どうしてこうなった!の一言に尽きる。
柴咲コウの美しさ、海老蔵氏の貫禄、伊藤英明の演技は素晴らしい…が。
「四谷怪談」がベースになっているジャパニーズホラー。劇中劇と現実を交互に繰り返し、現実と虚像の入り混じる独特な世界を描いているこの作品。
主演の柴咲コウ氏は艶と哀愁をまとう有名女優役。初めから最後まで超絶美人で心が奪われました。市川海老蔵氏もさすがと言わざるを得ない、演技の幅の広さ。伊藤英明氏は盲目の按摩役、ハマり方が素晴らしい。まさしく怪演。
と、個性豊かで実力のある俳優陣を集まっているし、三池監督だし、劇中劇の舞台セットの造りや演出の凝り方も一切の妥協がないと思う。
だがこれは駄作だとわたしは捉える。1割くらいはわたしの理解不足なのかもしれないが。
そもそもあらすじを振り返ると、
舞台「真四谷怪談」の看板女優である後藤美雪(柴咲コウ)の推薦により、売れない新人俳優の長谷川浩介(市川海老蔵)が見事に伊右衛門役を射止めた。
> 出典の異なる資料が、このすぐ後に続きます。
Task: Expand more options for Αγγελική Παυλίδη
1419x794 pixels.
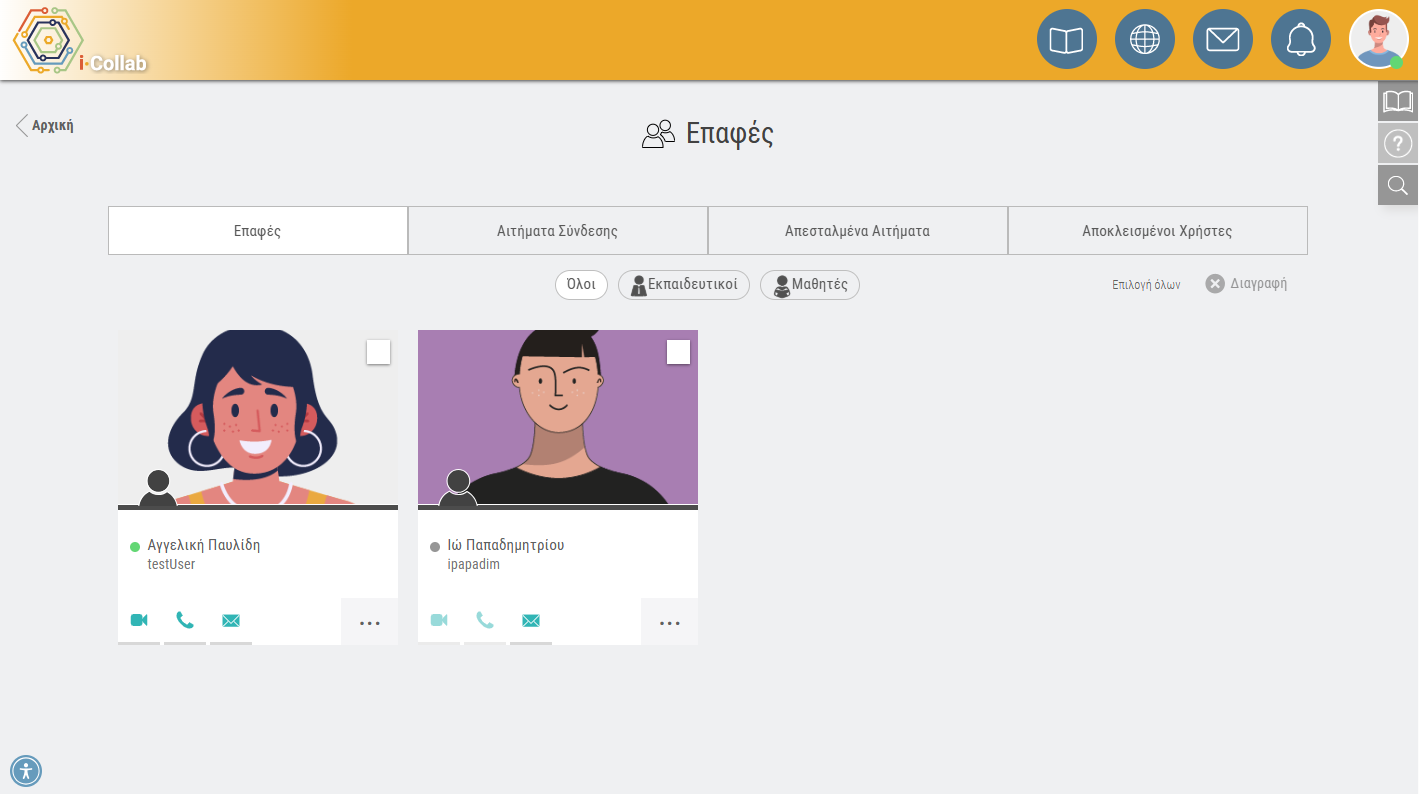Action: [x=370, y=622]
とあるが、作品の中で上記の説明は一切ない。柴咲コウ扮する美雪が有名女優で、それなりの地位や名声をもっていることは劇中で察することが出来るが、長谷川氏に関しては「こいつ、ダメな男だ!」という印象しかない。
そして、「売れない新人俳優が口添えで大役を得た」という設定の信憑性のなさ。
なんせ市川海老蔵の劇中演技がうますぎる。こなれすぎていて、とても口添えで役を得た新人には見えない。例えば舞台に関する無知さ、演技への情熱の希薄さなど何かあればよかったが…海老蔵氏の演技の目が本気すぎて、その設定は破綻したように見える。(むしろ海老蔵氏が本職なので、劇中劇の中で柴咲コウの演技が浮いてしまうように感じた)
一言でいえば「ややこしい」
現実と劇中劇を繰り返し、現実と虚構をいり交ぜて魅せる…のがテーマなのは本当に良く分かるのだが、じっくりしっかり向き合っていても不明点が首を傾げるところが多すぎて残念。伊藤英明ももう少し作中に絡んできても良かったのでは?というくらい存在感がない(劇中劇では素晴らしいが)
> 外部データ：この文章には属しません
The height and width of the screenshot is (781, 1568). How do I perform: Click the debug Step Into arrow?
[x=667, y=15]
劇中にほとんど現れていない美雪の心理状態+進行をわたしなりに整理すると
・美雪、長谷川の浮気に気付くも受け入れようと努力する。「最後にここに戻ってきてくれればいい」と。それと同時に、「子どもが出来れば、ここに帰ってきてくれるのでは」と思うようになる(これは劇中劇の、【子どもがいることで夫との関わりは消えない】と縋りついているお岩の心理が反映しているものと思われる)→(そしてお岩の心理状態がここまで影響してしまったのも、小道具の櫛を盗んだことによって何かしらが同調した可能性)
・直後、妊娠検査薬を大量に購入。しかし結果は陰性で、焦燥感と虚無感からどんどん疲弊していく。そして追い打ちをかけるように、長谷川は浮気相手(劇団の新人女優)と仕事だと偽って旅行へ行き、美雪に「帰れない」と連絡。
・その言葉が切っ掛けだったのか、美雪の精神が崩壊→ある雨の日、車に乗り信号待ちで止まっていた長谷川を殺害。
それ以降の器具を使っての擬似堕胎シーン、美雪殺害シーン、劇中劇での出来事は全て長谷川の妄想…というか、彼自身が死んだことに気付かず劇の稽古を熱心に(?)繰り返し、地獄のような虚構に飲まれていったものだと捉えている。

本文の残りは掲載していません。